Explaining was no use. I didn’t even know until I learned to use DOS in library to run Oregon Trail and other child-appropriate programs what had really happened that day with the screen freezing: that the presence of the computer in the classroom was, to Mrs. Adamson, as unwelcome as a child who was more advanced than the rest of the children, and could not progress at exactly the same pace.

She was part of the generation for whom technology in the classroom was a distant dream to be achieved only in the comfort of her retirement. So, naturally, it’s appearance there, mere weeks after Ronald Regan left office, and her world came to an end (“it’s a true shame,” she said, wiping tears away with a tissue as Bush I was sworn in) was a sign of the end of days.

And it could not possibly be her fault (in front of the kindergardners, anyway), so blame had to be assigned. Immediately. And PUBLICLY.

She walked to the computer in long, fast strides, and was over my shoulder, breath stinking of stale teacher’s lounge coffee, and she peered at the word on the screen. She pushed buttons, squinting. She pursed her lips, and decided to restart the computer.

But my turn was over.

“Well, class, Joanie can’t follow instructions. Joanie only knows one word. CAT. We should call her CAT JOANIE.”

And with that, my kindergarden class called me CAT JOANIE for the next few minutes, chanting it until Mrs. Adamson felt I’d experienced enough shame.

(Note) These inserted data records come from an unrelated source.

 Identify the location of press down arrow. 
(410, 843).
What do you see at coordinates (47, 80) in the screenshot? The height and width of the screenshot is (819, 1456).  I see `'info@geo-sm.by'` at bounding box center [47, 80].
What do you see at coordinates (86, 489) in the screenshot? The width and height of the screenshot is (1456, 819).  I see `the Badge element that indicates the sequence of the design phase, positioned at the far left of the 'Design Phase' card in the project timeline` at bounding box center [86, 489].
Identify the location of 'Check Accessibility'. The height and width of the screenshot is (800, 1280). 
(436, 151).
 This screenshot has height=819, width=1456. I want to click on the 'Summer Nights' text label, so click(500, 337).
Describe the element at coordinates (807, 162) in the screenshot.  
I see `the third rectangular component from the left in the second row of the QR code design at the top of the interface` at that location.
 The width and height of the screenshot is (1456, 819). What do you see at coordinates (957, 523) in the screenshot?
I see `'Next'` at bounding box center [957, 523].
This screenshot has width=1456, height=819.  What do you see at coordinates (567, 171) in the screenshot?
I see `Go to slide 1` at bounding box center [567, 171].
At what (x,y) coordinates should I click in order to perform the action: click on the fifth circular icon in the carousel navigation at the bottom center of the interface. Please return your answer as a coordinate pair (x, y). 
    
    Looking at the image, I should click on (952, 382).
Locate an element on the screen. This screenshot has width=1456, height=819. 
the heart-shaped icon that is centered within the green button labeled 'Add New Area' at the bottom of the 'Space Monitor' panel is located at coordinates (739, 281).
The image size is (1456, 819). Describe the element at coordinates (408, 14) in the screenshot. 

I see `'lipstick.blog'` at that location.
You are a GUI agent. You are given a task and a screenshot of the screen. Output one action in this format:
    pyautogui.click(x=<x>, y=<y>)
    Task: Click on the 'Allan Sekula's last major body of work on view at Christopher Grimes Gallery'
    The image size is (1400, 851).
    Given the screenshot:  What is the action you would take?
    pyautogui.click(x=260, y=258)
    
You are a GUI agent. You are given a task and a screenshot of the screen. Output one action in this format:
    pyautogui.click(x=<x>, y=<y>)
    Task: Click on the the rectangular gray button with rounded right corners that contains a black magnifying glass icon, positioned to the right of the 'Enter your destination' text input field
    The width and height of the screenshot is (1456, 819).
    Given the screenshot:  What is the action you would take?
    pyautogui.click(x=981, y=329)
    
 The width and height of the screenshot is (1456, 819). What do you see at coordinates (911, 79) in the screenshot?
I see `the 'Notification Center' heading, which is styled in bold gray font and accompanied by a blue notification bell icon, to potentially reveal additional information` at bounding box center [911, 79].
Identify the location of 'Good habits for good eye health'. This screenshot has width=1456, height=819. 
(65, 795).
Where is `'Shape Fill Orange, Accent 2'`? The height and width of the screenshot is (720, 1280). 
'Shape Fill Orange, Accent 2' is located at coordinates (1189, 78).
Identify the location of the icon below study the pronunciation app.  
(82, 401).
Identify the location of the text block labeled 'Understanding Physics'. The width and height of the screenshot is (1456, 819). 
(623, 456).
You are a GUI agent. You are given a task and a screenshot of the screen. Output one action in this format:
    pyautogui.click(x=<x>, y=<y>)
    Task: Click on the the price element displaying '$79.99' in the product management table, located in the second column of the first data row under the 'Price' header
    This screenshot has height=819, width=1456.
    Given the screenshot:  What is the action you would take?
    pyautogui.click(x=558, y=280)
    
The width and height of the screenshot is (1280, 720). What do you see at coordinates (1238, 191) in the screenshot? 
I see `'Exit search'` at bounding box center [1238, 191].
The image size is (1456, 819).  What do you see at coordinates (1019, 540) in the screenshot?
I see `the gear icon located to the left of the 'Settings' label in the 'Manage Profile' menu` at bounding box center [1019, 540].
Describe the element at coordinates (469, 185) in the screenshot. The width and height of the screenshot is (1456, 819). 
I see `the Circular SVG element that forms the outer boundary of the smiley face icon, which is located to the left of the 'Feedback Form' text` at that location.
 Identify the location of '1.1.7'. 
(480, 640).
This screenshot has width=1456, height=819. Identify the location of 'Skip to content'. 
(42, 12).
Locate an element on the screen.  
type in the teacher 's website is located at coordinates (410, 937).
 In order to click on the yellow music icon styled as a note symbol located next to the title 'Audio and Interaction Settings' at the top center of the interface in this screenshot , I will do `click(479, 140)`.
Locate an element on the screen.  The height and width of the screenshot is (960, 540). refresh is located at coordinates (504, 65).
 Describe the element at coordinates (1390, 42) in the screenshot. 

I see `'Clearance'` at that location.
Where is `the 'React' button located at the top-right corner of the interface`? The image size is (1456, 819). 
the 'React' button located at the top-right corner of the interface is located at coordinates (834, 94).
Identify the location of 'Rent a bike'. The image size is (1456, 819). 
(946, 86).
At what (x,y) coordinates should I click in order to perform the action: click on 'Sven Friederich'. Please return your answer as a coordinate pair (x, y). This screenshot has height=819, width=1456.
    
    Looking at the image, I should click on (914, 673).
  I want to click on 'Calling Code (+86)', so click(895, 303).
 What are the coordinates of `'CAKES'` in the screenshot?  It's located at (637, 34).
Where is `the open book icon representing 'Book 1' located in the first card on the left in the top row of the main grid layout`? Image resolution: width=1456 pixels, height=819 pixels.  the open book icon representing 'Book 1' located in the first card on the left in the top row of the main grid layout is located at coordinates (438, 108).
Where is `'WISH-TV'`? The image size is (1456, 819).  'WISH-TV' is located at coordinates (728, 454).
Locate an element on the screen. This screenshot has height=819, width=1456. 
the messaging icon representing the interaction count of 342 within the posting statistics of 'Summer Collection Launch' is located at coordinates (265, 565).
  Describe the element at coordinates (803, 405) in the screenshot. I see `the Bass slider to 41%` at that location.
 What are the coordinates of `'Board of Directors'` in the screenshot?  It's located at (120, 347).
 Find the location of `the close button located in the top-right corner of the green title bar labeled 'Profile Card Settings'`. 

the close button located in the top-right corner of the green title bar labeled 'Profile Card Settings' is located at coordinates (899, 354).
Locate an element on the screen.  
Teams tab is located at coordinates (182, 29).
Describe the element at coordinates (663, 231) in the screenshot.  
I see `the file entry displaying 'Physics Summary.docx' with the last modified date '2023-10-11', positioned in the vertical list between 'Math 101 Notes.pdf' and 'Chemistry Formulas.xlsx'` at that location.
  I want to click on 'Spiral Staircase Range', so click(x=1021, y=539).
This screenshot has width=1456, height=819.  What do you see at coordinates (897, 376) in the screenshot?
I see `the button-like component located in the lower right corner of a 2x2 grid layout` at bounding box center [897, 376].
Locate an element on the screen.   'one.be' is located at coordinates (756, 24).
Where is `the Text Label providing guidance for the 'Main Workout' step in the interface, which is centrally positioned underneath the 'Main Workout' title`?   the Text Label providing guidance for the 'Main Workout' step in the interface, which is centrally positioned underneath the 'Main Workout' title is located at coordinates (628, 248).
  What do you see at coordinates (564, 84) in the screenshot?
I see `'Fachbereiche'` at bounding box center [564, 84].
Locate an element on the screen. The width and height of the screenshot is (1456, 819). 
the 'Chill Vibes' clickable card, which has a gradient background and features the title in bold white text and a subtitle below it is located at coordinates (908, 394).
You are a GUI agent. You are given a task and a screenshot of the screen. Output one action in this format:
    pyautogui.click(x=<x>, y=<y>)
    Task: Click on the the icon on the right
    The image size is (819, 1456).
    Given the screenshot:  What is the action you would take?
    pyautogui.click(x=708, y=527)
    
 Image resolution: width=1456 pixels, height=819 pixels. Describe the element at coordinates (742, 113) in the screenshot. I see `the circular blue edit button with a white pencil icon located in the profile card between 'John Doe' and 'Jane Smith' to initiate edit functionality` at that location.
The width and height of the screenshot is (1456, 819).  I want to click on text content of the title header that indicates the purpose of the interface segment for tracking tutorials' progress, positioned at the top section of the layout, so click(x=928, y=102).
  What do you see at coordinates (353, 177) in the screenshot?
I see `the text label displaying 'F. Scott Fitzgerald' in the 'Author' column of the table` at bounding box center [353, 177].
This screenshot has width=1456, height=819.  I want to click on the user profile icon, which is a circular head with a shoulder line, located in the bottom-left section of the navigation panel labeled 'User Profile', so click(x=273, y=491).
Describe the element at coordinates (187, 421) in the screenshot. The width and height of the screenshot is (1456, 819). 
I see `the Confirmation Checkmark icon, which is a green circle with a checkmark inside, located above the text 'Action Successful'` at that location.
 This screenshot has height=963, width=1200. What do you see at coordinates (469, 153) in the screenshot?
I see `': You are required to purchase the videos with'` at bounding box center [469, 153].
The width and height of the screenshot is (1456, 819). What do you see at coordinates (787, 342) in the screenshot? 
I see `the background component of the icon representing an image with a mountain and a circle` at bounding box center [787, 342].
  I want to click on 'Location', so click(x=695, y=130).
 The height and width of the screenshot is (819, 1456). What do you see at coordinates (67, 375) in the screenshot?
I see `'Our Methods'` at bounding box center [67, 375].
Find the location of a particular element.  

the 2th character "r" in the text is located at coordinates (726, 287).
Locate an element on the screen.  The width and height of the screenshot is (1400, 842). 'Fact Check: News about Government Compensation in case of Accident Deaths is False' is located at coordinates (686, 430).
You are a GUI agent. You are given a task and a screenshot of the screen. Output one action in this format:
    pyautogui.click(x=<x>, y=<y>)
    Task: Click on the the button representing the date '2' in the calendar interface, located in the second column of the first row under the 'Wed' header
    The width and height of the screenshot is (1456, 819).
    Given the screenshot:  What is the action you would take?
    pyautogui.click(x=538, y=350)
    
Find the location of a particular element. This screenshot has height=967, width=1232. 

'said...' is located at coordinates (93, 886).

I was called CAT JOANIE for about a week after by my classmates. That nickname, unlike some of Mrs. Adamson’s other “cute” nicknames, like Joanie Balogna, or Joanie Macaroni, thankfully did not stick.

The rest of that week, I refused to play with the computer at home. Or pet the cat.

What I’ve learned all these years later is that Mrs. Adamson only expected the other children to bully me for my height because she was, herself, a bully. She used it to garner good behavior from terrified children and to maintain constant control of what could be a loud and unruly classroom.

In the process, we learned that bullying was the means through which you could get what you wanted. And that not only was the behavior completely acceptable, but encouraged by adults.

I have spent most of my life in mortal terror of failure, in part because I fear a recurrence of the chant of “Cat Joanie, Cat Joanie, Cat Joanie” when I don’t succeed.

I also still make it a point to learn new words on a daily basis, and to expand my vocabulary not only with English, but with foreign languages as well.

What I really learned from Mrs. Adamson, whether she knew it or not, and whether she cared or not, was that I was fully capable of learning on my own, without her help, and most certainly without her approval.

 Oh, yeah, and not to run with scissors.